Review of Dhoom Dhaam

Punches and punchlines fly around in Dhoom Dhaam, but very little sticks 

Priyanka Roy  Published 15.02.25, 11:54 AM
Dhoom Dhaam is playing on Netflix

Dhoom Dhaam is playing on Netflix

An extroverted heroine with an inclination to cuss with abandon and the ability to talk nineteen (hundred) to the dozen. A docile hero, the exact opposite of her. And the pair caught up in chaos during the course of one night. This could well be the first hour of Jab We Met. But the dark and quiet galiyaan of Ratlam have given way to the cacophonic roads of Mumbai. The pair here — unlike Geet and Aditya in Imtiaz Ali’s romantic comedy for the ages — are married. This is Dhoom Dhaam.

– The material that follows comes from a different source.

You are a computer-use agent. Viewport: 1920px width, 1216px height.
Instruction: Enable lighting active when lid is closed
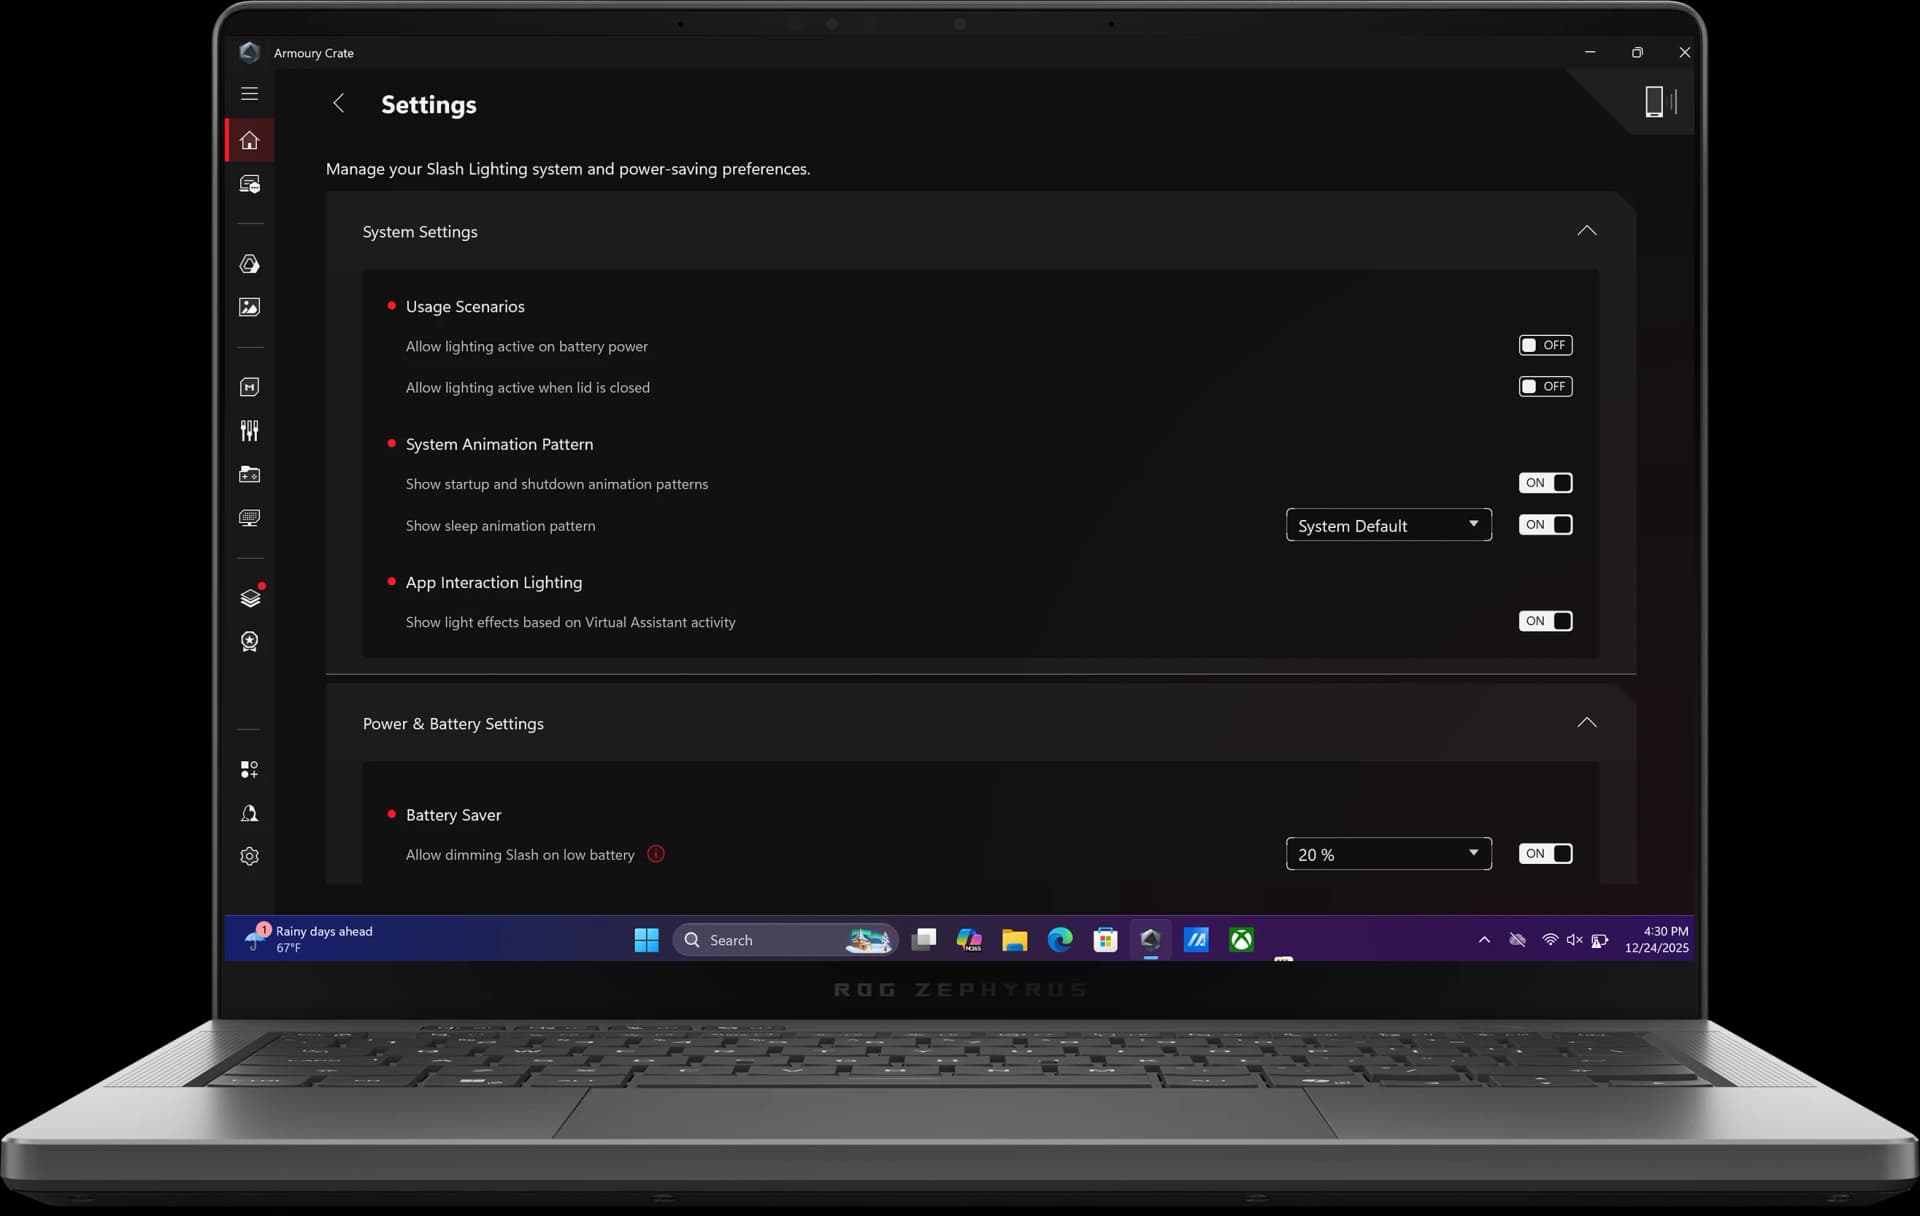[1545, 387]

The title is a smart play on the festivities associated with a wedding. After all, ‘dhoom dhoom se shaadi karenge’ is as old as Bollywood itself. But in Dhoom Dhoom, now playing on Netflix, ‘dhoom dhaam’ alludes to the fireworks that follow. What can be more deadly than marriage? Well, a bride and groom on the run on their wedding night, pursued by a gang of goons who are convinced that the newly-married couple are in possession of a key piece of incriminating evidence. Except that they aren’t.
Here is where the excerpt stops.